A fault detection module, configured to perform fault detection on the hardware resource by using the detection method corresponding to the hardware resource through the detection process or the detection virtual machine;

The fault determining module is configured to determine whether the hardware resource has a fault according to the detection result.

7. cloud platform fault detection device according to claim 6, is characterized in that, described detection correlation determination module is specifically used for:

When the set target detection time point is reached, according to the preset coverage strategy, determine one or more hardware resources currently to be detected, and the detection mode and detection method corresponding to each hardware resource. The target detection time point is At any one of the one or more detection time points included in the detection cycle, the coverage strategy is set according to the principle of completing fault detection of all hardware resources in the cloud platform within one detection cycle.
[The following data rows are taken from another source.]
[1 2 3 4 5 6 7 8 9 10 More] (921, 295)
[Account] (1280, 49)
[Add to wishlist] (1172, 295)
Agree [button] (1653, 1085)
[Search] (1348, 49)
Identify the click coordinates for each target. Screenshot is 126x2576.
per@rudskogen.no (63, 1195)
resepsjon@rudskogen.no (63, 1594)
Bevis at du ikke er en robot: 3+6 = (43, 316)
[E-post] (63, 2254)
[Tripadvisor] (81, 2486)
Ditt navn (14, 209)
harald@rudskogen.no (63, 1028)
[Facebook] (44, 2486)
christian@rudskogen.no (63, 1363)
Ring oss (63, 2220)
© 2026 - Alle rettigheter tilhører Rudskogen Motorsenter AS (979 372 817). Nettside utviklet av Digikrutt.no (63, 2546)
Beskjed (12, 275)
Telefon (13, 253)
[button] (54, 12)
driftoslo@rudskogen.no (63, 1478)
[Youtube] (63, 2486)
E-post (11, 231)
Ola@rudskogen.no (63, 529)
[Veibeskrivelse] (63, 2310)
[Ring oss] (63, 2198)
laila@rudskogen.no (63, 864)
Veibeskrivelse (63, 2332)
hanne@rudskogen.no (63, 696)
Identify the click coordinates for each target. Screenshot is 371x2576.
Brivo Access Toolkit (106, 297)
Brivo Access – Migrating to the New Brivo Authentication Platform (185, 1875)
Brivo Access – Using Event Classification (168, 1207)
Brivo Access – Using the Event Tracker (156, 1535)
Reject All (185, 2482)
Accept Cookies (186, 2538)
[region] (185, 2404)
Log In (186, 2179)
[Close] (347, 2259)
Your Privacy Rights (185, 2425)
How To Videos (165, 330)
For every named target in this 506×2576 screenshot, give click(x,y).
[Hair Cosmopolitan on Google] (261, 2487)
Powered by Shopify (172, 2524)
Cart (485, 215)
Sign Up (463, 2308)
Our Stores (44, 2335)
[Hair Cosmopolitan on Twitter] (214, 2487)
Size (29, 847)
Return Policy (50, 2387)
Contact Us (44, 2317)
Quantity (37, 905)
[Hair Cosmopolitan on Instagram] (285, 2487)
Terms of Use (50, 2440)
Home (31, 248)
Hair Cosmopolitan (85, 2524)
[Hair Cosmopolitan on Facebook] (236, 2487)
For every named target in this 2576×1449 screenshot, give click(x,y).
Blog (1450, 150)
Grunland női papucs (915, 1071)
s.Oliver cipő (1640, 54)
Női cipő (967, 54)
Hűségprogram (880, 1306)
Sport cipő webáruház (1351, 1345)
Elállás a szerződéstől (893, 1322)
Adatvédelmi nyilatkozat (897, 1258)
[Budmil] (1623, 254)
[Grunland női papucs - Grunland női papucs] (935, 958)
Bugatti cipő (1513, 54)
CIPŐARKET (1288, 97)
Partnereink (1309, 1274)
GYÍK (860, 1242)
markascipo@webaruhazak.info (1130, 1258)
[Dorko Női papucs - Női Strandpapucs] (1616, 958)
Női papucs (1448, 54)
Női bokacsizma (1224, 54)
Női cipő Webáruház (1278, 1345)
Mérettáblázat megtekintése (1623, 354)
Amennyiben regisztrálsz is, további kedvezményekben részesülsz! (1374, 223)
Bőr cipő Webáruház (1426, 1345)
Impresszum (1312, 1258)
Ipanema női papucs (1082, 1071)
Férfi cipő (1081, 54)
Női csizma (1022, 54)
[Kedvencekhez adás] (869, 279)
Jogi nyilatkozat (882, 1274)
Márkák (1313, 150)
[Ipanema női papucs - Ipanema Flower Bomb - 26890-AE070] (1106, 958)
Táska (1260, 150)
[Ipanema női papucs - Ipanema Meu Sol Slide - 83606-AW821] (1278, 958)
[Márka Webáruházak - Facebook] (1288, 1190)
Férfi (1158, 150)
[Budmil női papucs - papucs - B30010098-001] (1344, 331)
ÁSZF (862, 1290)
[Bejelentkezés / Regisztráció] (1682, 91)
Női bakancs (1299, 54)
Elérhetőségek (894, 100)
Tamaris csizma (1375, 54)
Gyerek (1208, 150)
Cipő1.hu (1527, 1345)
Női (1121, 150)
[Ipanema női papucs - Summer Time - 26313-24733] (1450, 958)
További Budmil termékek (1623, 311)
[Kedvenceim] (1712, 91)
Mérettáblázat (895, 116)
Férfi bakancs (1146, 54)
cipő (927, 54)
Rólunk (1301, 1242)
8. cloud platform fault detection device according to claim 6, is characterized in that, described detection correlation determination module is specifically used for:

9. The cloud platform fault detection device according to any one of claims 6 to 8, further comprising:

A logout module, configured to log off the detection process or the detection virtual machine at the end of each detection period.

10. cloud platform fault detection device according to claim 9, is characterized in that, also comprises:

The fault reporting module is configured to report the fault to the setting system of the cloud platform when it is determined that the hardware resource has a fault.